Five allocations, a thousand decades each
The final step is deliberately theatrical: we do not present one recommended allocation, we present a ladder of five — from too cautious to too bold — because a choice only makes sense against its alternatives. For each allocation, the simulation plays out a thousand possible decades, asset class by asset class, and we look at where CHF 100 ends up.

The chart repays a slow read, starting with its most counterintuitive line. Swiss franc cash, net of fees, carries a negative expected return — which makes the “safest” allocation the one most likely to lose money. The 90%-cash allocation has a 39% chance of finishing below its starting value, three times the Balanced allocation’s 13%, and it offers nothing in exchange: across a thousand simulated decades its best outcomes barely reach CHF 102, before inflation has taken its share. Every other allocation buys its chance of loss with a real prospect of gain; cash accepts the chance of loss and skips the prospect. Judged the way a decade should be judged — by the odds of failing to preserve capital — cash is hands down the riskiest asset on the chart. Its one virtue is that its losses are shallow: it loses often, but politely. The distinction a board needs is between losing often and losing badly — cash specialises in the former, equities in the latter, and only one of the two pays you for the discomfort.

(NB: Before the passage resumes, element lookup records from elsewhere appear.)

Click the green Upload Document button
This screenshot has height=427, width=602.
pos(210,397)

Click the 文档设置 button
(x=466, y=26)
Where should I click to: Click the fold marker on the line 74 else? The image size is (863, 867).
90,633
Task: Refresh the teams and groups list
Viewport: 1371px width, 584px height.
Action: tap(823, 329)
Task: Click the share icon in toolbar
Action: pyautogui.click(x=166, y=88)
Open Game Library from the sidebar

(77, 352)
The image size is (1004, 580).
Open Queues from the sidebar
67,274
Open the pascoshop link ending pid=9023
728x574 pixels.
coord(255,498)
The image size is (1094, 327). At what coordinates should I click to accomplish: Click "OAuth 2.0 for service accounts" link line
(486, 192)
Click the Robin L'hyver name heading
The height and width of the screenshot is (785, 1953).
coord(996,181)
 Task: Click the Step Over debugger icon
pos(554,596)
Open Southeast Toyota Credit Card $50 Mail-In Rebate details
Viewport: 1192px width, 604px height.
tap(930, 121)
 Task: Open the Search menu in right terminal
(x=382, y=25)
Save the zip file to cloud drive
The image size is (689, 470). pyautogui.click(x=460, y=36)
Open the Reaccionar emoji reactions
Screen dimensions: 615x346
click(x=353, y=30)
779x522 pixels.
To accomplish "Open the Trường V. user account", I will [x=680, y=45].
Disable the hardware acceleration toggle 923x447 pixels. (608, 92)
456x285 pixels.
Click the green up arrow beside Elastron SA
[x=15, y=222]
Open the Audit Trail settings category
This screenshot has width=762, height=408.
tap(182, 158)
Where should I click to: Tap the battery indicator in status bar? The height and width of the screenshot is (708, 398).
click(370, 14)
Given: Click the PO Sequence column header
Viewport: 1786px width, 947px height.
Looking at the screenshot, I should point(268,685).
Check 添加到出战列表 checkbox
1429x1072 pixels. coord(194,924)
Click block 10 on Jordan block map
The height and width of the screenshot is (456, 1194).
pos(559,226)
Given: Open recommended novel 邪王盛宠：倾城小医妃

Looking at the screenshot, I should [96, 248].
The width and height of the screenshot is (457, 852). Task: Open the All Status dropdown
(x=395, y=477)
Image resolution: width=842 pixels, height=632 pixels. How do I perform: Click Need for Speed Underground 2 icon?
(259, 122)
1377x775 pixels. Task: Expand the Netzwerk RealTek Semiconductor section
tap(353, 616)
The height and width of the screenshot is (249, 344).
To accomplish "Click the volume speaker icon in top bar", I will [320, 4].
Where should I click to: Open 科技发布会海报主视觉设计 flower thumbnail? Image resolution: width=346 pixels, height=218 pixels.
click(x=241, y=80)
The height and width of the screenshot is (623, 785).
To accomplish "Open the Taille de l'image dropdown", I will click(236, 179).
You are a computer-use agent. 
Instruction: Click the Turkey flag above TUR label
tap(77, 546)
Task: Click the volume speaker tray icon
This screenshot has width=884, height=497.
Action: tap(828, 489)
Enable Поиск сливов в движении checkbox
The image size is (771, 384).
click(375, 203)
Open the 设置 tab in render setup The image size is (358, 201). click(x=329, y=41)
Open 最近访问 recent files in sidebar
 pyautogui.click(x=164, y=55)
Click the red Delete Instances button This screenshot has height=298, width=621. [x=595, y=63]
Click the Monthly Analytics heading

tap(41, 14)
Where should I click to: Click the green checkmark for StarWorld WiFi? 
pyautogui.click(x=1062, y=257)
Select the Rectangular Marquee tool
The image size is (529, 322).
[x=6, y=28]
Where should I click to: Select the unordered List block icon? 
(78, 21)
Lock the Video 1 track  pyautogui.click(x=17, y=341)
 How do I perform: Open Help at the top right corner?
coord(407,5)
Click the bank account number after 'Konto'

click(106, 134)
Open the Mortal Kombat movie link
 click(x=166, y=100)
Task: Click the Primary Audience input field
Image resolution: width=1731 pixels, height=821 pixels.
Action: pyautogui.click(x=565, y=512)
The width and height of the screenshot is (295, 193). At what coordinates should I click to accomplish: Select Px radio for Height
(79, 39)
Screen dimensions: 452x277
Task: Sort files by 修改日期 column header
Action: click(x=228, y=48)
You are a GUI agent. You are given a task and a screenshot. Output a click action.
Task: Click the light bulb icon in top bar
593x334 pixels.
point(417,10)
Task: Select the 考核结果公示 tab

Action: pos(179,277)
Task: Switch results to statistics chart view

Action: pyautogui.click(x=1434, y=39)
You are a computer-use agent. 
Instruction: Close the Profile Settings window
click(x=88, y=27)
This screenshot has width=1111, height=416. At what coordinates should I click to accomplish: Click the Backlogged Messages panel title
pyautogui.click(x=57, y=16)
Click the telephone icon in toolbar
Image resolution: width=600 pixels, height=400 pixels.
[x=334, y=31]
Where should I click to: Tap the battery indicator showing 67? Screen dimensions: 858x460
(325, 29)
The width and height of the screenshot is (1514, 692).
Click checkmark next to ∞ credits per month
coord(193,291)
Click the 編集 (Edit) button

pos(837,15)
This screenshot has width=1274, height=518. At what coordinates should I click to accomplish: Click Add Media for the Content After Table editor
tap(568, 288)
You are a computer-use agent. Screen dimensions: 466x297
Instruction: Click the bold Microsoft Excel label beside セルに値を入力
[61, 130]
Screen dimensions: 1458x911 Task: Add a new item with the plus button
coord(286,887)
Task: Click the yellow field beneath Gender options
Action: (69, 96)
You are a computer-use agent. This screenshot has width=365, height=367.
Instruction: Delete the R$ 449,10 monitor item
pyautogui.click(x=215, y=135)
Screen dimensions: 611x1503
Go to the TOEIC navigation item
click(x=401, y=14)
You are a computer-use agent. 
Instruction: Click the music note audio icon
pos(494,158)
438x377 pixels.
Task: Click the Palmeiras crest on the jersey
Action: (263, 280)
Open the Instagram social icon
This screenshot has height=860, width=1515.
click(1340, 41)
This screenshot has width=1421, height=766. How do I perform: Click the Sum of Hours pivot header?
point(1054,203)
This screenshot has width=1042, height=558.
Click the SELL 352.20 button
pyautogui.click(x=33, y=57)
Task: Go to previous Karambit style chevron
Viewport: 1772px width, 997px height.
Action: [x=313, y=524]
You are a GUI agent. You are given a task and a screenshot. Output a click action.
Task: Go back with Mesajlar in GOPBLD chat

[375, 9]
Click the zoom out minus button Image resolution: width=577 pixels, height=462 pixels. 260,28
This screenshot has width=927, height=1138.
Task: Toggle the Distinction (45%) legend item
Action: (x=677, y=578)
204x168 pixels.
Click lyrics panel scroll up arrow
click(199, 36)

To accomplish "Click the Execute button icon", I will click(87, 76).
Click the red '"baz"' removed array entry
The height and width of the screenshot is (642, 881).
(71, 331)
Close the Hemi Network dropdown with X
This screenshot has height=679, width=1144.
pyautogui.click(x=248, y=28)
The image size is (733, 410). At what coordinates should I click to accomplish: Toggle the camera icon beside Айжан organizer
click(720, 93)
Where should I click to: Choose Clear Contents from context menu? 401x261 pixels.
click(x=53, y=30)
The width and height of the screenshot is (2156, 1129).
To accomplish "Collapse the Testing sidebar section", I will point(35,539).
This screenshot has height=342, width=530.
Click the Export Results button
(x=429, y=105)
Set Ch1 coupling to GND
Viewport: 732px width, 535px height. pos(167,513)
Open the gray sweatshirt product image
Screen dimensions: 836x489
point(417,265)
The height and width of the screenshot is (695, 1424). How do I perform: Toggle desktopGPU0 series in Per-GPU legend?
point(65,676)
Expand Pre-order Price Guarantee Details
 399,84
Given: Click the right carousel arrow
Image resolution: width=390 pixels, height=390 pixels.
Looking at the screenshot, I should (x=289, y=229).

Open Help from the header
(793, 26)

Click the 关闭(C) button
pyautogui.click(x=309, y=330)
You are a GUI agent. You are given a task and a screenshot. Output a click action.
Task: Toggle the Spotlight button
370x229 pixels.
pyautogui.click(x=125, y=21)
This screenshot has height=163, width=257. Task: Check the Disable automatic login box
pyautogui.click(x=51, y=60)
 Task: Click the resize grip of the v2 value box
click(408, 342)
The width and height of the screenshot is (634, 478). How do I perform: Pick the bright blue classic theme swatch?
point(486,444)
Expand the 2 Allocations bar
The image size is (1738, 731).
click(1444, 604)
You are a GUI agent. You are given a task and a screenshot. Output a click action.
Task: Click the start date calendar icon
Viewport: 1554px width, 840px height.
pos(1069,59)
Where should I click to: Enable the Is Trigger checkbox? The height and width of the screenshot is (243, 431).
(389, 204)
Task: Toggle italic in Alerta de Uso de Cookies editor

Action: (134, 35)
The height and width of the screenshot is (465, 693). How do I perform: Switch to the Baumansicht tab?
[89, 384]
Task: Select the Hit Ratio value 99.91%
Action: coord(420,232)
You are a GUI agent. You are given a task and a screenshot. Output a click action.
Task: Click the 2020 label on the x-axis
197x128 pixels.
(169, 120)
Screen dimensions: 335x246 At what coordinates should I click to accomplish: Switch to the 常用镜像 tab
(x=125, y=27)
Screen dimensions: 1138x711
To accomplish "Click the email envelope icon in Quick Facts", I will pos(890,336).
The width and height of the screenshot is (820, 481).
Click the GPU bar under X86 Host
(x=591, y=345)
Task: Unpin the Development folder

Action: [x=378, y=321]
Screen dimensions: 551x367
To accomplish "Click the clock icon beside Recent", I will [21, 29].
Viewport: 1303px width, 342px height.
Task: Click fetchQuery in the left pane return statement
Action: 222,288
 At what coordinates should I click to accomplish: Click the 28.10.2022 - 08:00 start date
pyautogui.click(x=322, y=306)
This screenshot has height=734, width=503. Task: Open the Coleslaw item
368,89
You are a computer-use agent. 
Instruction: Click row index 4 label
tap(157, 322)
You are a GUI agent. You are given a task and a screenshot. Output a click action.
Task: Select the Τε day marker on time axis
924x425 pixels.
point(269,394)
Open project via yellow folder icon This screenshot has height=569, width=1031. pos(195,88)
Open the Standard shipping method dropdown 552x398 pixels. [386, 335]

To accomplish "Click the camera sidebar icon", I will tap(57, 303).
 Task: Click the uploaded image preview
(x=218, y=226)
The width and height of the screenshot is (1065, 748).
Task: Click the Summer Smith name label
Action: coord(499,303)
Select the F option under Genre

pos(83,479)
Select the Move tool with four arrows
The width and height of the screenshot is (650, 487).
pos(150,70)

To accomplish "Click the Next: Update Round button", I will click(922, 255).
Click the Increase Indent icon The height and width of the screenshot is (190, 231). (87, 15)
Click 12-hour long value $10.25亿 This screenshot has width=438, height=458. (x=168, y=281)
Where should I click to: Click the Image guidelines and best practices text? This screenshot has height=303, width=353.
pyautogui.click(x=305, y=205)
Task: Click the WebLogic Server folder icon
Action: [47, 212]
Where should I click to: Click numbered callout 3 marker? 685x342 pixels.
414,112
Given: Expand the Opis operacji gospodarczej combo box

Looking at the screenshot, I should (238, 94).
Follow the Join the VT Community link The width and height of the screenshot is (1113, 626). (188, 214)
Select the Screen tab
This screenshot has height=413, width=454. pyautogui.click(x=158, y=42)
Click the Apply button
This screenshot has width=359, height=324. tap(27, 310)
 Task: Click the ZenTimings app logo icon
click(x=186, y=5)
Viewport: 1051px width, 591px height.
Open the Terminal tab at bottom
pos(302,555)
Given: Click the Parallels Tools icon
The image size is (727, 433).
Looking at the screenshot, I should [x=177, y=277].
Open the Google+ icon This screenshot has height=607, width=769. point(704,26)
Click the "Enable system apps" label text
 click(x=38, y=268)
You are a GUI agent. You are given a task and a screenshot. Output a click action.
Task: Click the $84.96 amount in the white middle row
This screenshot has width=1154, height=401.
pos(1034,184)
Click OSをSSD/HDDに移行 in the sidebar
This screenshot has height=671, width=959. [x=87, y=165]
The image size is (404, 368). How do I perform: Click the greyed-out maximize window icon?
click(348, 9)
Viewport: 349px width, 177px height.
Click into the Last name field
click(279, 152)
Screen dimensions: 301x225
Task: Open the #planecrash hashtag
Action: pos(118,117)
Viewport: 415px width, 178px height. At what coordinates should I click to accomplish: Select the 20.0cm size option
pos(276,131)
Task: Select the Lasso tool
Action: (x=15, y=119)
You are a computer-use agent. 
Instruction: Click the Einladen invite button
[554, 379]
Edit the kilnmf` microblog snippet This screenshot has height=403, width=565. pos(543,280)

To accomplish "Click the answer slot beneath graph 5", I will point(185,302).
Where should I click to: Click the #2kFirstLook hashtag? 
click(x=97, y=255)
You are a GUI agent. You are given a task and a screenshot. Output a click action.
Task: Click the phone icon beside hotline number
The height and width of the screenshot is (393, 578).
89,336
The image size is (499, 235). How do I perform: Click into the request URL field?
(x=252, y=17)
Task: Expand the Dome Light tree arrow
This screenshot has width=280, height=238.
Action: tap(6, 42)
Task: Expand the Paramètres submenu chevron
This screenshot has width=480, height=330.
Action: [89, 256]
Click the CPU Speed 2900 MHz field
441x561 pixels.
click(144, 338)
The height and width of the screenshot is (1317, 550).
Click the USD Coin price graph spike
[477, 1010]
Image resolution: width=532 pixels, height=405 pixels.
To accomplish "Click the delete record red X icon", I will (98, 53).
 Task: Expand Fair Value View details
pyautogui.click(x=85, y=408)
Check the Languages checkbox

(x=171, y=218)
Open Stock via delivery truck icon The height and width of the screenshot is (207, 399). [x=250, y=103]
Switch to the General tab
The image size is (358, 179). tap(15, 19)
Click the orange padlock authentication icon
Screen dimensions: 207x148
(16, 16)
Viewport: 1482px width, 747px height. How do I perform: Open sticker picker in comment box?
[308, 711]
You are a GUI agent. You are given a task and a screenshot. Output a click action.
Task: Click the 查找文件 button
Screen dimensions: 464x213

The rest of the ladder has its own arithmetic. The step from Defensive to Balanced is the bargain: the median outcome rises from 116 to 128 with essentially no deterioration in the bad scenarios — that is diversification actually earning its keep. Beyond Balanced, the terms worsen: moving to Growth lifts the median by only three francs while the worst-in-twenty outcome drops from 89 to 74, and the aggressive allocation buys a seductive right tail — a one-in-twenty chance of 263 — at the price of the deepest losses and a one-in-five chance of going backwards.
Nothing in the chart says which allocation is correct; that is the point. The right allocation is where the boundaries from the first step — the cash needs, the horizon, the bearable loss — meet a distribution the board can look at and accept. Different institutions will land on different allocations from the same chart, each for reasons they can now articulate.
From decision to discipline
The chosen allocation is then written down: target weights, bands around them, rebalancing rules, all anchored in the investment policy. From that point the work is discipline, not prediction — rebalance when bands are breached, revisit the study when the institution changes, and resist revisiting it merely because markets wobble.
We cannot promise a return; nobody honestly can. What we can promise is that the risk was chosen — not inherited, not defaulted into — with its consequences in full view, so that when the bad year eventually comes, it surprises no one for the wrong reasons.
Simulations: Bisfico portfolio construction engine — fat-tailed (t-copula) dependence fitted to 20 years of market history, consensus capital market assumptions in CHF (2026), 1,000 paths over 10 years, net of fees. Optimisation and covariance estimation via Portfolio Optimizer.